How to calculate revenue

How to calculate revenue

Video: What is Revenue of a Company & How it is calculated? | Type of Revenue 2024, July

Video: What is Revenue of a Company & How it is calculated? | Type of Revenue 2024, July
Anonim

The revenue can be calculated in two ways: direct and reverse. Each of them is used in a specific situation. The methodology for using direct accounts is based on the fact that demand is known in advance. And using the calculation method, revenue is determined in case of unstable demand.

Image

Instruction manual

1. Calculation of revenue using the direct account method:

Determine the number of products sold over a given period of time.

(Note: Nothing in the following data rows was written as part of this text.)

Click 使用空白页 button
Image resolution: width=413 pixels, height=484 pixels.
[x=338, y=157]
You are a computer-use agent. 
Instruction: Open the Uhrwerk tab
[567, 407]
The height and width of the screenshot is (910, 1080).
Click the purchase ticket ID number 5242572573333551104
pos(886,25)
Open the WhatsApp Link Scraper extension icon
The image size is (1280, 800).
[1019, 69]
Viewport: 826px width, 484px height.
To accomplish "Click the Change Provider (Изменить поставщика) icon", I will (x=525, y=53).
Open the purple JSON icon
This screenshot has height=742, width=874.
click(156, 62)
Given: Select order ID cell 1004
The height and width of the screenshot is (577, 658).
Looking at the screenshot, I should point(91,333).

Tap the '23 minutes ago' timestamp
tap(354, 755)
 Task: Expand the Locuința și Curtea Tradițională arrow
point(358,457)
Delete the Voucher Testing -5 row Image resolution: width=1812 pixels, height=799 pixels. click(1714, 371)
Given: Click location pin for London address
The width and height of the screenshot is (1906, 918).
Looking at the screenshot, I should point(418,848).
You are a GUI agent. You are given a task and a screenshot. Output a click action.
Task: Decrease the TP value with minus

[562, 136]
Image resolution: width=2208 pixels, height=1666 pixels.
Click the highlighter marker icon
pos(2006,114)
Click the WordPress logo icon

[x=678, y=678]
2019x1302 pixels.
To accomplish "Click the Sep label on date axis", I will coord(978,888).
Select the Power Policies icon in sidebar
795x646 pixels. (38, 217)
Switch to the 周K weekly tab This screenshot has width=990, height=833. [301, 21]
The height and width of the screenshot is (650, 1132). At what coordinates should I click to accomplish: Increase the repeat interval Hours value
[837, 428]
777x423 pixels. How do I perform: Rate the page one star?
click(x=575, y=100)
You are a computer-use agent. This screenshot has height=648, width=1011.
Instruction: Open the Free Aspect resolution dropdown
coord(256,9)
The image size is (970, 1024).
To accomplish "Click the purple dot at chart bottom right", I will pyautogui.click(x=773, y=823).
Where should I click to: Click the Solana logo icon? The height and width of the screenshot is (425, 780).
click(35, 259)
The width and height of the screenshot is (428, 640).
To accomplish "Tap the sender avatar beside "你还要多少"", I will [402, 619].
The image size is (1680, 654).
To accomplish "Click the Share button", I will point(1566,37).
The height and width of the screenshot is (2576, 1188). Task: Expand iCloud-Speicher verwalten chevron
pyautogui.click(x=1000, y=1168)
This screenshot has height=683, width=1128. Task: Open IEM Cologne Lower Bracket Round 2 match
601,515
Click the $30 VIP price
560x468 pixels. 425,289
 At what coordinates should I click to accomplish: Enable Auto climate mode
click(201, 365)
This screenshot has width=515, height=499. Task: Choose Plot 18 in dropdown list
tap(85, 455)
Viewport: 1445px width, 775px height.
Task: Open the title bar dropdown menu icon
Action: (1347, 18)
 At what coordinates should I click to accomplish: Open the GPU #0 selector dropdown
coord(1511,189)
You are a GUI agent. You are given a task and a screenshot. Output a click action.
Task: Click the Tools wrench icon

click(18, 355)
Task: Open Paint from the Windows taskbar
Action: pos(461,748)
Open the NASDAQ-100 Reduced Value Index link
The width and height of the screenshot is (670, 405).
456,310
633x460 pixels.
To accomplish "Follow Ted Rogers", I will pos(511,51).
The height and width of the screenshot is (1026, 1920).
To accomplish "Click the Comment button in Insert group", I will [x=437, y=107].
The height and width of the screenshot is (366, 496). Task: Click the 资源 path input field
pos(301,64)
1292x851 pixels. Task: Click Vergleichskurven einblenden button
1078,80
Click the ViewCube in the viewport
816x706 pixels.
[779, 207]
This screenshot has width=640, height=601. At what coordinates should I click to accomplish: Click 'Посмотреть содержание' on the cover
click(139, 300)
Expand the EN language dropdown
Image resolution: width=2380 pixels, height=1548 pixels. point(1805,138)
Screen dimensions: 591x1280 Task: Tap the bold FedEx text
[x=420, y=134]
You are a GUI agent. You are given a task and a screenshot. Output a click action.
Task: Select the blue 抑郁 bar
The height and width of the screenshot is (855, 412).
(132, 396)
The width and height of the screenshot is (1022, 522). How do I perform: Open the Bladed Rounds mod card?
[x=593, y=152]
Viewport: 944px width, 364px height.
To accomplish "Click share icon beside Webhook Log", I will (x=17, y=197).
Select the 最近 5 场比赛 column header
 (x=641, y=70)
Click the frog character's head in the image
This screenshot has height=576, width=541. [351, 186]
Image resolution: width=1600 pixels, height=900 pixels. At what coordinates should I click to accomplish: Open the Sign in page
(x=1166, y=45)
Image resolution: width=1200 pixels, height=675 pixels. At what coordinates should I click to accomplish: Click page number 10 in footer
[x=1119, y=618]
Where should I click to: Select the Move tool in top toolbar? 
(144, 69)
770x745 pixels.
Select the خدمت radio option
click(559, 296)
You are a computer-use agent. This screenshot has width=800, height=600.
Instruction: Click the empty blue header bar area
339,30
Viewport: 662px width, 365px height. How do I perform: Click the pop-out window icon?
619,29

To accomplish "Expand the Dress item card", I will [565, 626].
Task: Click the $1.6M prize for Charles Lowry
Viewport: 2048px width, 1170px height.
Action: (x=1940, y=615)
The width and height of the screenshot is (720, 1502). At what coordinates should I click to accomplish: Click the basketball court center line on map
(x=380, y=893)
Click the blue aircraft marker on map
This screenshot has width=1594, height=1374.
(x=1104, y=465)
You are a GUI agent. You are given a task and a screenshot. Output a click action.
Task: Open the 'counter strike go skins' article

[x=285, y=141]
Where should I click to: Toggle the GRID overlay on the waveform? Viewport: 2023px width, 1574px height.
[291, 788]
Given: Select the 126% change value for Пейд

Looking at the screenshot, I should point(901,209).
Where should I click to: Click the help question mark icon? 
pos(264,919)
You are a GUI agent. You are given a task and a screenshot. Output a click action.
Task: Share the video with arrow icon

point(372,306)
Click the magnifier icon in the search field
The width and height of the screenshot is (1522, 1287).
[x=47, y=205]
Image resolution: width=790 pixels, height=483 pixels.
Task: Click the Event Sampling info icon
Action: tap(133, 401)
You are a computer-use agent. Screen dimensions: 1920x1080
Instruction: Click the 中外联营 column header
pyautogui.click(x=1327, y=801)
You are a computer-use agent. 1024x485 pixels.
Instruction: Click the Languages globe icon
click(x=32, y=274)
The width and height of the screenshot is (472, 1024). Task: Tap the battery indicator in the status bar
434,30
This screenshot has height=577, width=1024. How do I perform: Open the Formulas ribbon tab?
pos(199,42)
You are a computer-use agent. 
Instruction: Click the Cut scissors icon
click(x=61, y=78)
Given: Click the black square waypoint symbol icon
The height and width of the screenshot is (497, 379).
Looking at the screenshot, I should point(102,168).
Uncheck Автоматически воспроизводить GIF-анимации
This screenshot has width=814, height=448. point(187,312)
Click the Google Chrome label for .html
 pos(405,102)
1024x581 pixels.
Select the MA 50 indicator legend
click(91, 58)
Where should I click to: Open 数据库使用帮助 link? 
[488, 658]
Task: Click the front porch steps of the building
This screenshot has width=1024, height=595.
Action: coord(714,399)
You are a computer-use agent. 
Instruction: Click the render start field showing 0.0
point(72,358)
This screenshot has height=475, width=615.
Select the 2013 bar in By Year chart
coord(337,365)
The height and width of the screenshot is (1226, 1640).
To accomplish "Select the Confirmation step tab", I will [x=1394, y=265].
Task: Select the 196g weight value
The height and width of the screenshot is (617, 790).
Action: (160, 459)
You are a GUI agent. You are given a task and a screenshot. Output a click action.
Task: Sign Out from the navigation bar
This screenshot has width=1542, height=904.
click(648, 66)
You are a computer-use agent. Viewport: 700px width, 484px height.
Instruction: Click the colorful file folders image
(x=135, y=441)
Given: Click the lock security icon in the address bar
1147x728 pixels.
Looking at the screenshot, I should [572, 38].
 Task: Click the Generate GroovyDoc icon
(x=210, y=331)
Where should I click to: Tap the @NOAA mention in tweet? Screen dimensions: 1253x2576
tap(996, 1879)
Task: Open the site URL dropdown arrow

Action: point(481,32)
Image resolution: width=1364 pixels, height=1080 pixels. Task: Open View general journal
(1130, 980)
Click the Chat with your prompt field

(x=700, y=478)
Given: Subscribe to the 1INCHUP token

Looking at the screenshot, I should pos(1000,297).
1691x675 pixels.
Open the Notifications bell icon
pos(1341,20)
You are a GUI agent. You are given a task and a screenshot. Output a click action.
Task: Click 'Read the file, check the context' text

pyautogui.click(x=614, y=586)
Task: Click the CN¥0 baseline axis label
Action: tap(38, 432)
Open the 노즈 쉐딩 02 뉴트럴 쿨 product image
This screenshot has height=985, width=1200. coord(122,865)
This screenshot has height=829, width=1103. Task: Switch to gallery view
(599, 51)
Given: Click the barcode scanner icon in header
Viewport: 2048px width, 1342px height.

2. Indicate the price per unit of products, goods or services sold.

3. In order to calculate revenue, multiply the number of products by the price per unit. The resulting number will be the proceeds from the sale of products.

Image

4. There is a dependence of the quantity of goods sold on the coefficient of elasticity of supply, which can also significantly affect revenue. To verify this, it is enough to consider three cases: when the coefficient is greater than or less than unity, and when it is equal to zero.

Image

5. In the case when the coefficient of elasticity is much less than unity, then a change in price by one percent will lead to a change in demand by less than one percent.

6. If the coefficient is greater than one, then a one percent price change will lead to a more than one percent change in demand.

Image

7. If the coefficient is equal to one, then a change in the price by one percent will lead to a change in demand by one percent.

8. Thus, you can calculate the dependence of demand on the price per unit of output, and hence the revenue from its sale.

Image

9. The calculation of profit by the calculation method with unstable demand:

Find the number of products that are not sold at the beginning of the current period.

10. Determine the number of goods intended for release for the current period.

11. Now calculate the planned balances from the number of unsold goods at the end of the current period.

Image

12. Then, take away from the amount of unsold product at the beginning of the current period the planned balances of unsold products at the end of this period, and add the number of goods that are being prepared for release during the reporting period. Thus, you will find revenue from product sales. So, you managed to calculate revenue by the calculation method with unstable demand.